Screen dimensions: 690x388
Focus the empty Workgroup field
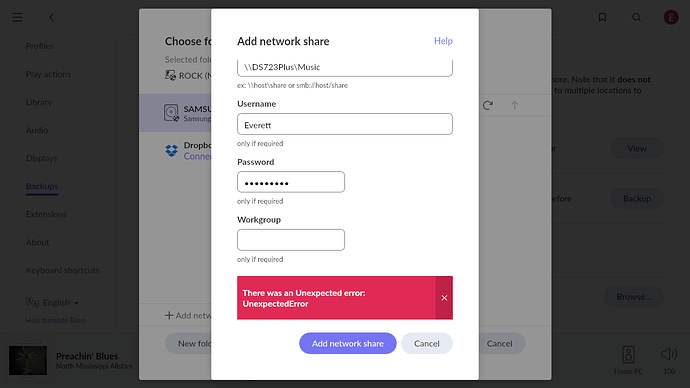click(291, 240)
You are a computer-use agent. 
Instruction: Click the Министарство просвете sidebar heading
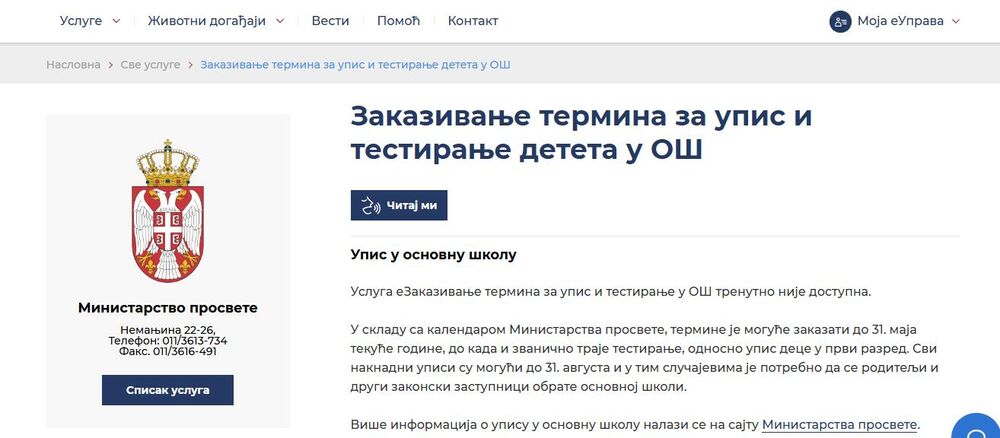tap(168, 308)
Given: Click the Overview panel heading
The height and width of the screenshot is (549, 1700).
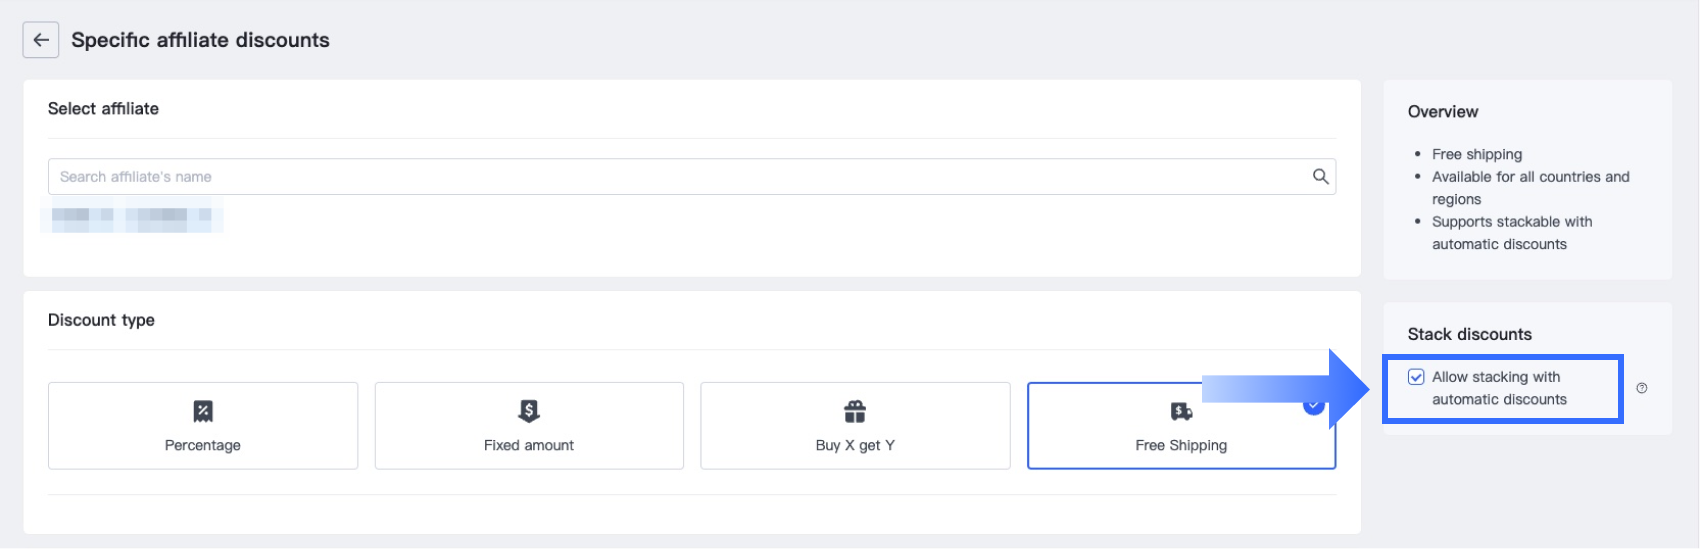Looking at the screenshot, I should [1442, 112].
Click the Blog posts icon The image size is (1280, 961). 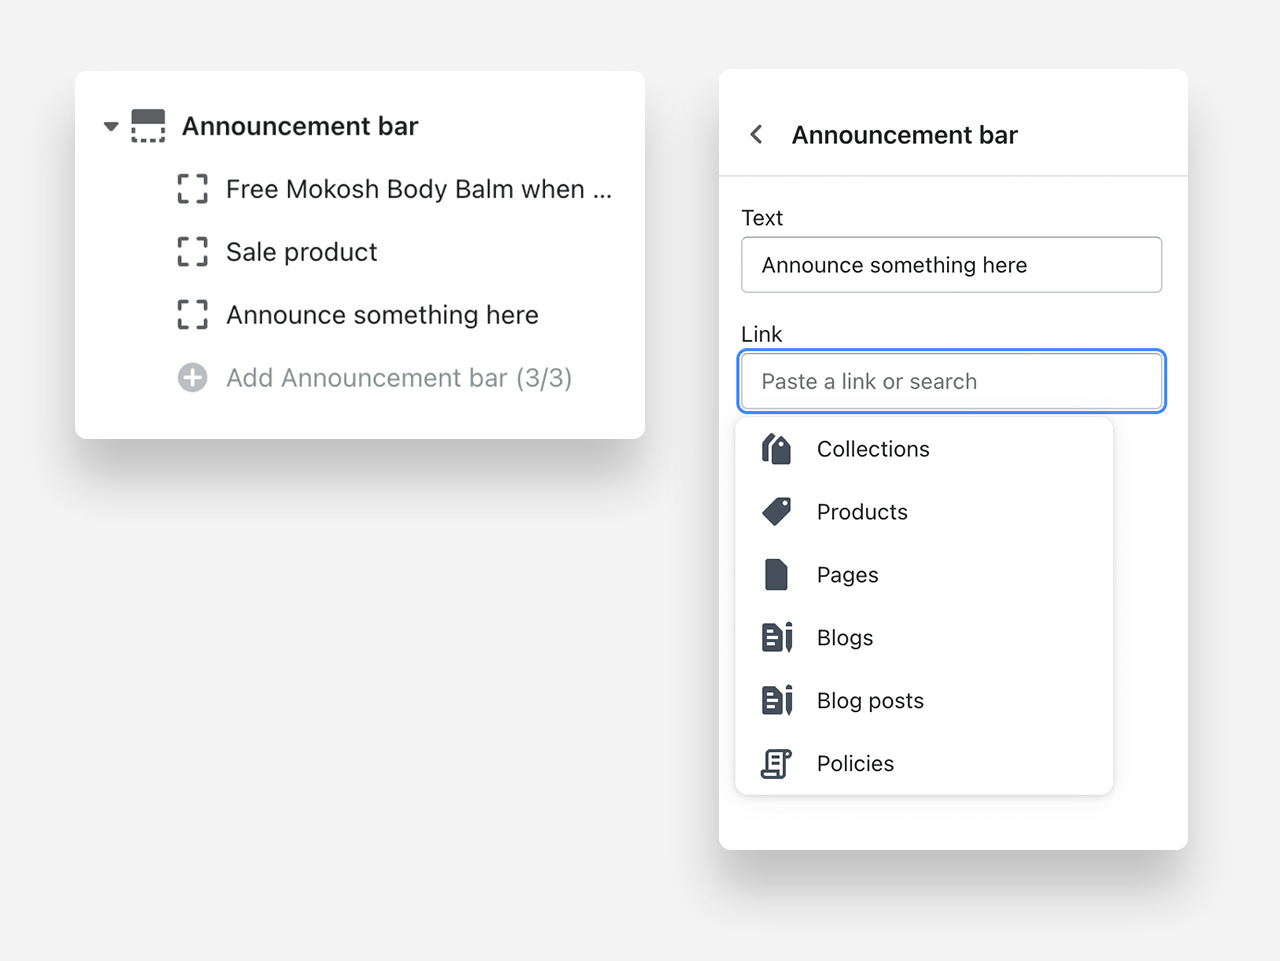coord(777,701)
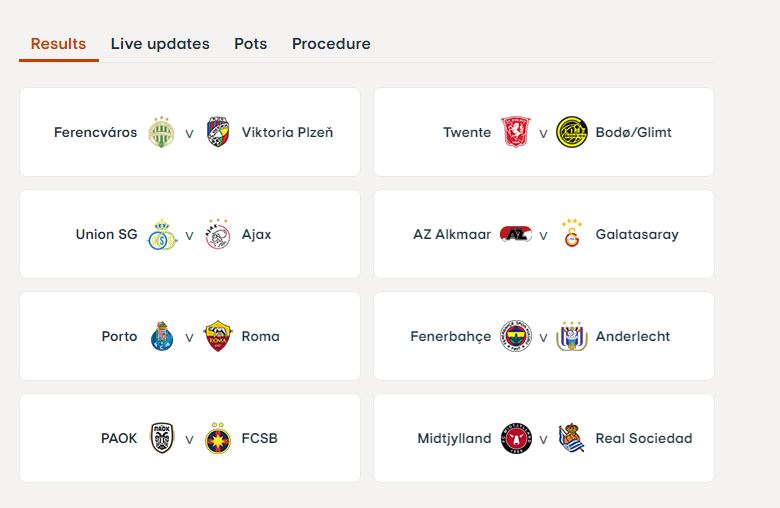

- Required work: Only the line with "Given: Click the Overview panel heading" and those preceding it, back to the first line of the entries, should be repeated exactly, without pictures.

- Solution to this problem:
Screen dimensions: 690x388
Focus the empty Workgroup field
click(291, 240)
You are a computer-use agent. 
Instruction: Click the Министарство просвете sidebar heading
tap(168, 308)
Given: Click the Overview panel heading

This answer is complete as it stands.